Avec près de 300 matchs disputés sous les couleurs de Schalke 04 et 43 avec la Mannschaft, Gerald Asamoah est une légende dans la Ruhr et même au-delà. Premier joueur né de deux parents noirs à avoir évolué avec la sélection, l'ancien attaquant est aujourd'hui, à 37 ans, un des footballeurs allemands les plus engagés sur le plan social. À Gelsenkirchen, où il entraine les U15, "Asa" revient sur ses années en bleu roi et dresse le portrait de l'Allemagne actuelle.

Vous avez joué à 43 reprises pour l'Allemagne. Vous êtes finaliste du Mondial 2002 et 3e en 2006, mais vous ne gagnez rien, dans un pays qui ne donne que de l'importance au trophée. Comment l'analysez-vous ?
Quand l'Allemagne va à la Coupe du monde ou à l'Euro, il n'y a qu'un seul objectif : gagner. En 2001, quand je suis arrivé, nous n'avions pas une bonne équipe, nous avions eu du mal à nous qualifier.

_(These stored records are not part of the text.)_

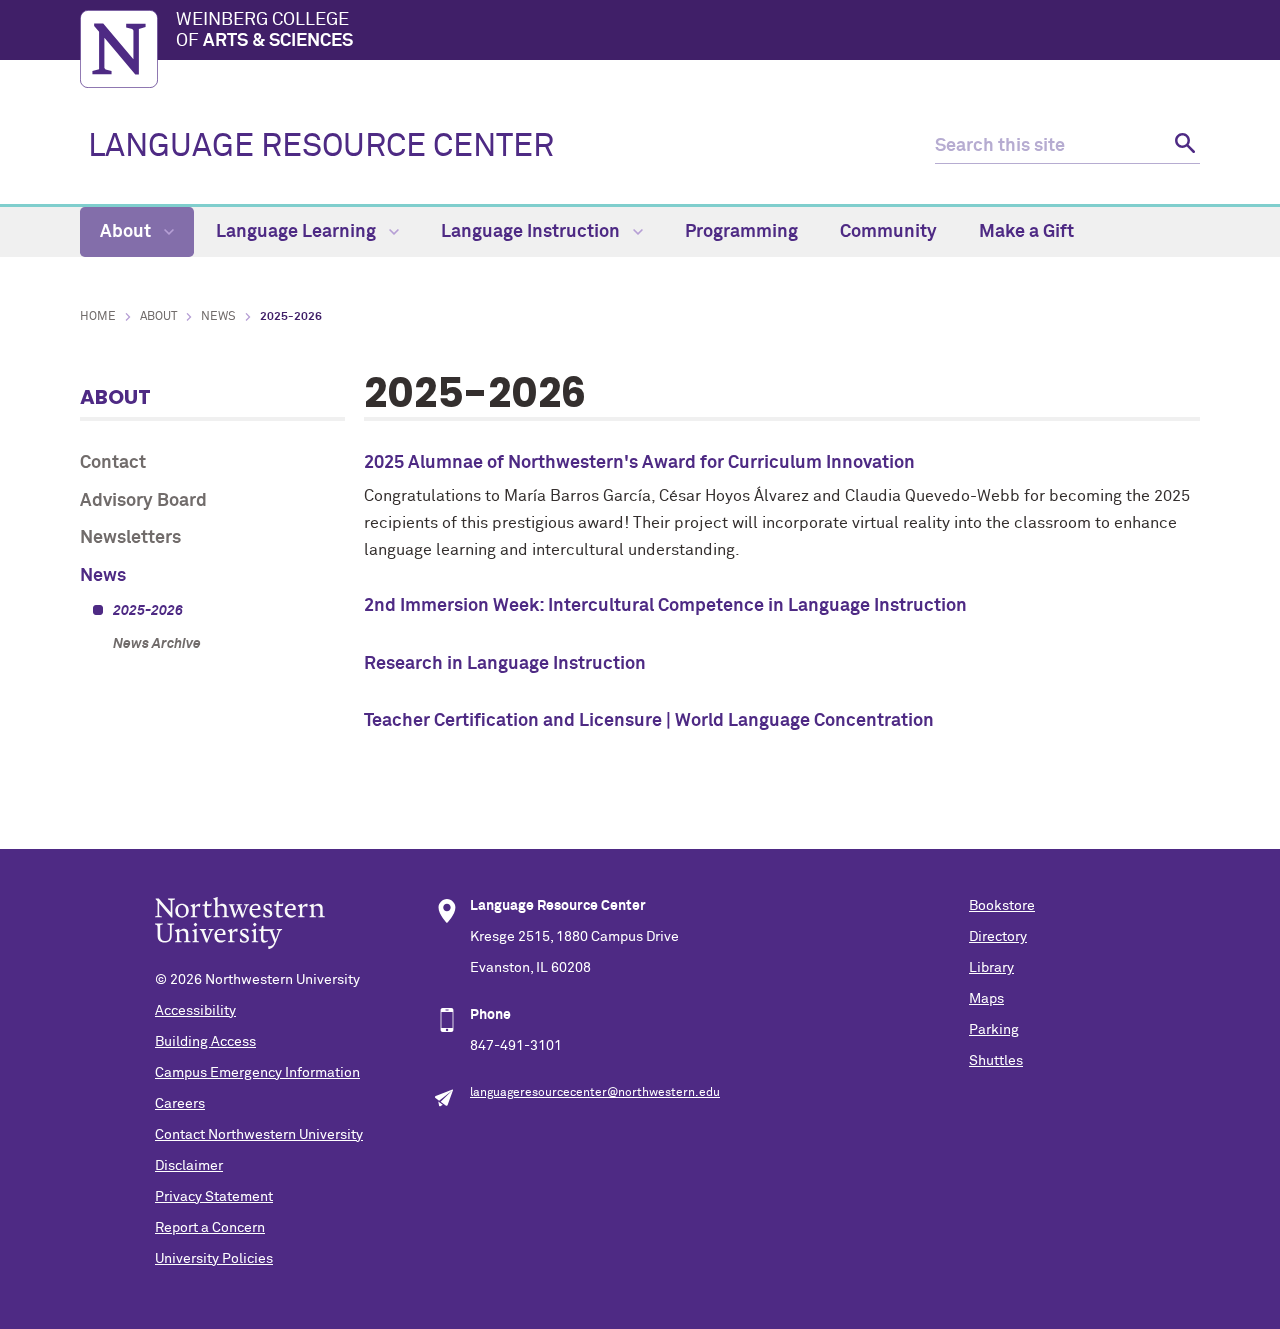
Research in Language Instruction (505, 664)
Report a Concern (210, 1228)
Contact (113, 463)
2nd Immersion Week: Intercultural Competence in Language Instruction (665, 606)
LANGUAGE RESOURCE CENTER (321, 147)
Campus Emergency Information (257, 1073)
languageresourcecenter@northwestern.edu (595, 1093)
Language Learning (298, 232)
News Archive (157, 644)
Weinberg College (264, 31)
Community (888, 232)
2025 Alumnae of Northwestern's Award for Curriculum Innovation (639, 463)
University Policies (214, 1259)
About (127, 232)
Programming (741, 232)
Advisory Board (143, 501)
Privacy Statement (214, 1197)
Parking (994, 1030)
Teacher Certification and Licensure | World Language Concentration (649, 721)
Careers (180, 1104)
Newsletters (130, 538)
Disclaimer (189, 1166)
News (218, 317)
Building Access (205, 1042)
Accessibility (195, 1011)
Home (98, 317)
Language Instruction (532, 232)
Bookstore (1002, 906)
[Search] (1182, 146)
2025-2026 (148, 611)
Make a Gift (1026, 232)
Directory (998, 937)
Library (991, 968)
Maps (986, 999)
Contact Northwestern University (259, 1135)
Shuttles (996, 1061)
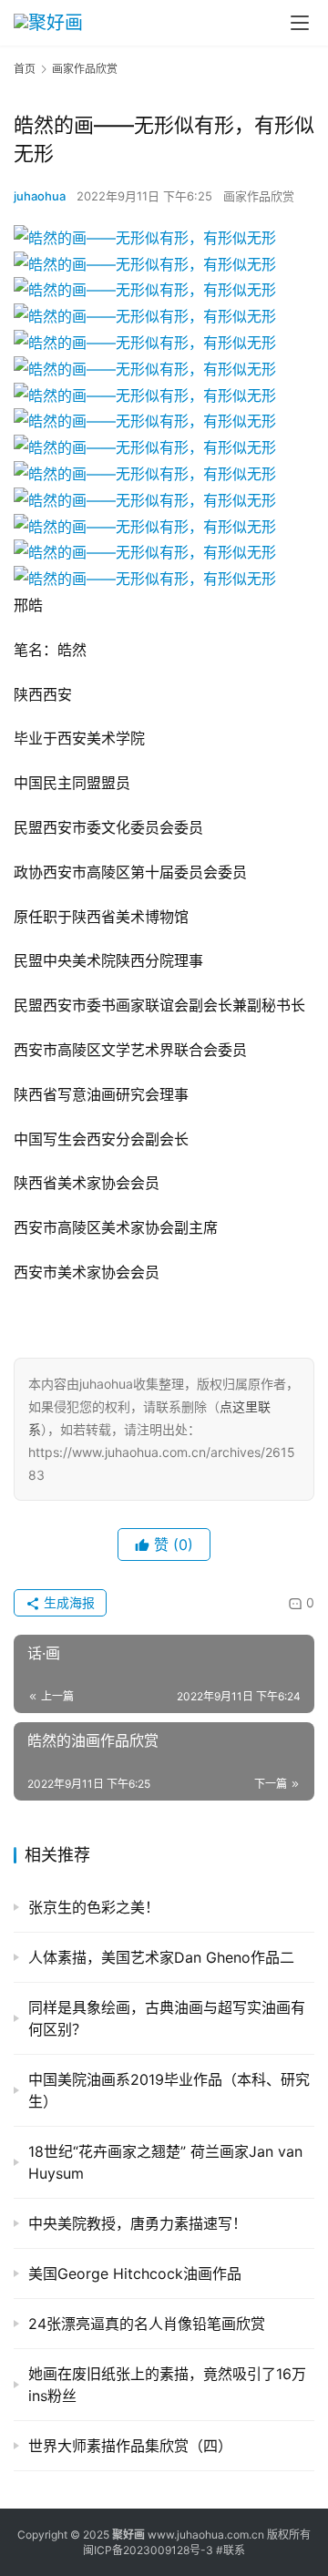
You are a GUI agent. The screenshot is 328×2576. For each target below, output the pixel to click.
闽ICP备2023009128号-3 (148, 2550)
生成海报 (67, 1602)
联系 (234, 2550)
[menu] (300, 22)
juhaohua (40, 196)
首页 (25, 69)
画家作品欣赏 (258, 196)
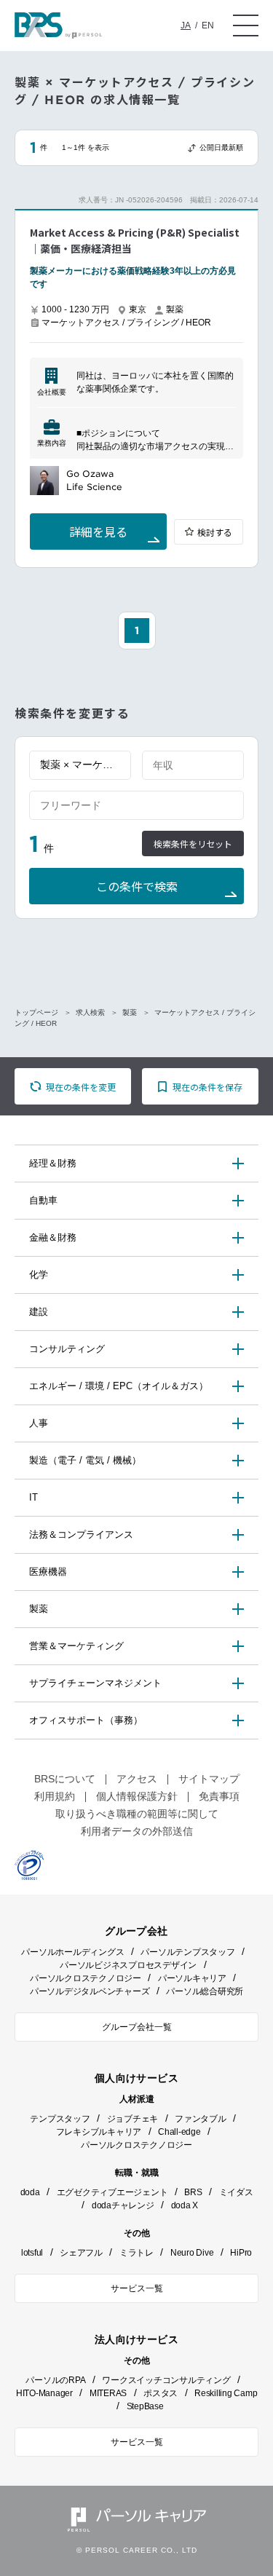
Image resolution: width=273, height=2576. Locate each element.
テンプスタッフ (60, 2119)
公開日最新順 (221, 147)
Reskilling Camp (225, 2393)
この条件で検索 (137, 887)
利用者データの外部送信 (137, 1831)
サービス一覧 (137, 2288)
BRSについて (64, 1779)
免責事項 (219, 1796)
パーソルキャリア (192, 1978)
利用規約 (54, 1796)
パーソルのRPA (55, 2380)
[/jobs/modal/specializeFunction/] (80, 765)
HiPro (241, 2253)
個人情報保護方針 (137, 1796)
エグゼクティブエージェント (112, 2192)
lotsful (32, 2253)
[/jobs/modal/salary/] (193, 765)
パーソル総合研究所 (204, 1991)
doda (30, 2192)
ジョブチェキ (133, 2119)
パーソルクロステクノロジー (85, 1978)
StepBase (145, 2406)
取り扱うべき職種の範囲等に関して (136, 1814)
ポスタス (160, 2393)
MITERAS (108, 2393)
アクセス (136, 1779)
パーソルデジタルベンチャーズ (90, 1991)
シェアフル (81, 2253)
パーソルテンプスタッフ (187, 1952)
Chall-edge (179, 2132)
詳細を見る (98, 533)
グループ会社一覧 (137, 2027)
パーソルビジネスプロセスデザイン (128, 1965)
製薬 (129, 1012)
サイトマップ (209, 1779)
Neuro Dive (192, 2253)
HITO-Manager (44, 2393)
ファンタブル (200, 2119)
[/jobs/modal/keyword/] (136, 805)
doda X (185, 2205)
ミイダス (236, 2192)
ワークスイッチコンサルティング (166, 2380)
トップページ (36, 1012)
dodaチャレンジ (123, 2205)
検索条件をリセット (193, 844)
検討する (214, 532)
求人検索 (90, 1012)
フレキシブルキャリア (99, 2132)
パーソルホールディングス (72, 1952)
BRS (193, 2192)
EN (208, 25)
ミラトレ (136, 2253)
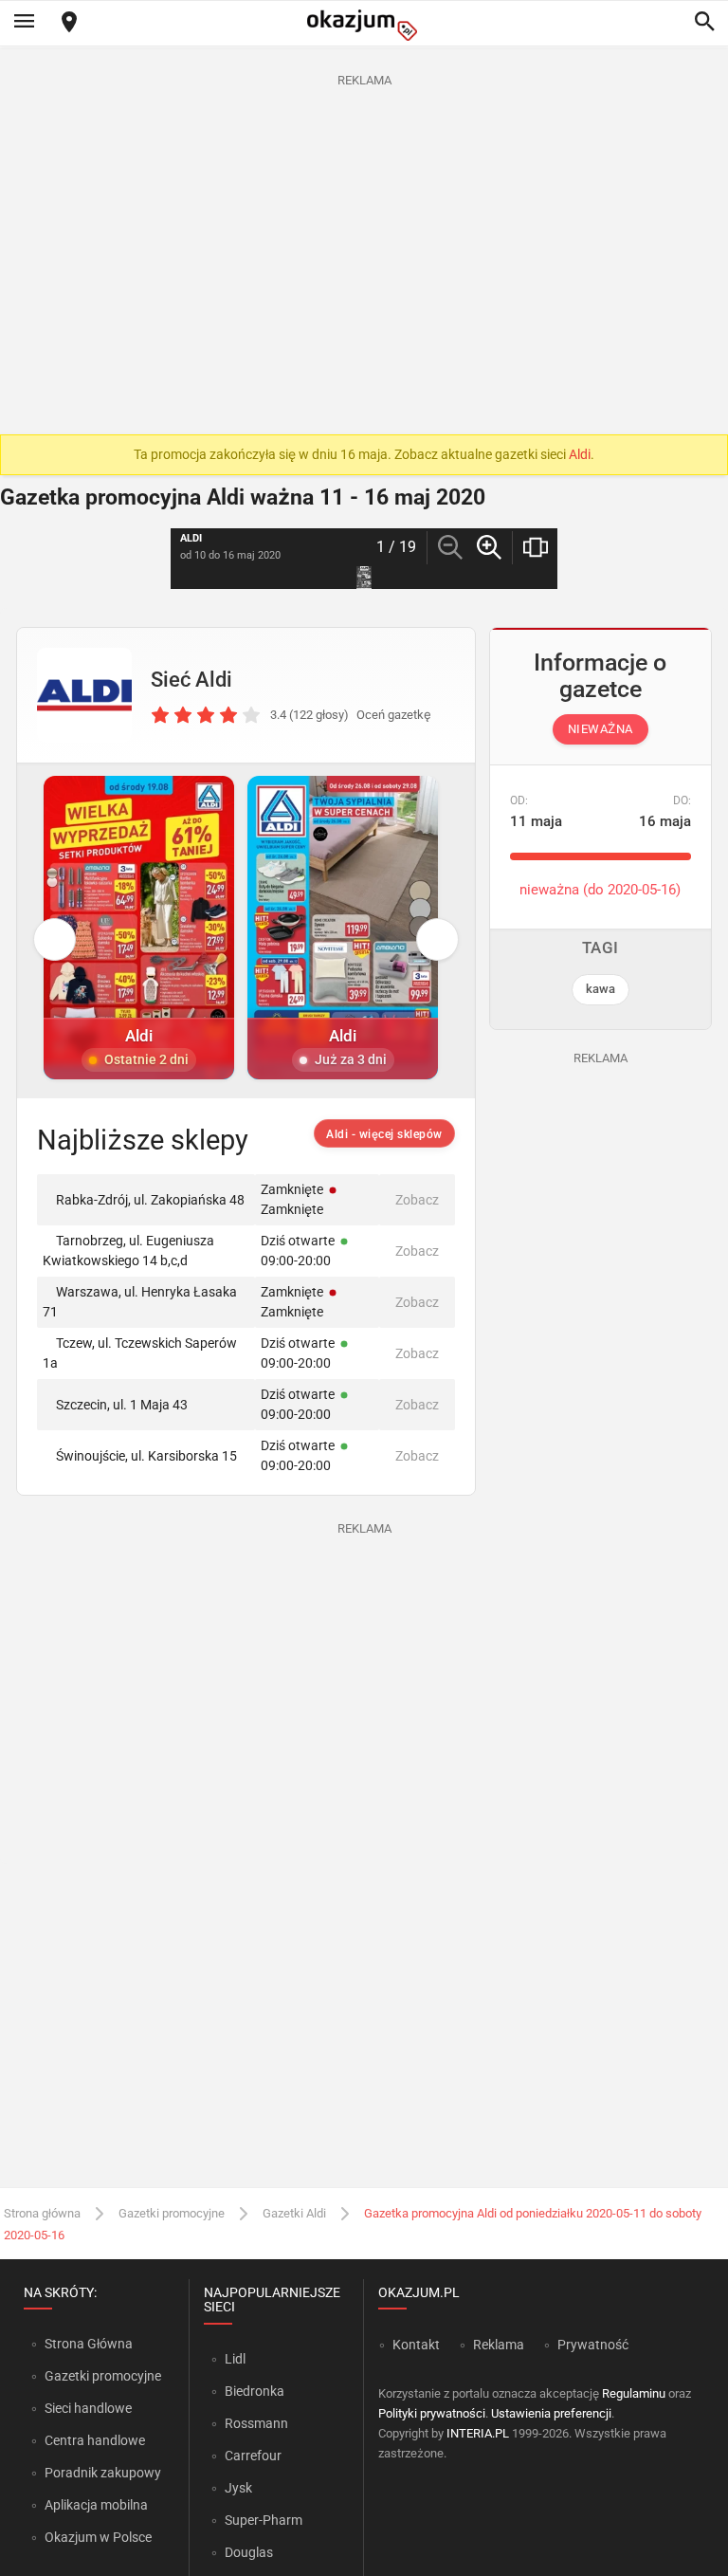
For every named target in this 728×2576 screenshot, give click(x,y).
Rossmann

Au Mondial, dans notre poule, il y avait l'Irlande, le Cameroun et l'Arabie Saoudite. Personne en Allemagne n'attendait quoi que ce soit de nous. Nous non plus d'ailleurs. Nous voulions juste aller le plus loin possible, c'est tout. Et c'est là que tu te rends compte que l'Allemagne est vraiment une équipe de tournoi. Sur place, nous avons vraiment bien travaillé, et après le match contre le Cameroun, qui était très compliqué, nous nous sommes dits qu'il y avait quelque chose à faire. Il y avait la pression, mais nous croyions tout de même en nos chances.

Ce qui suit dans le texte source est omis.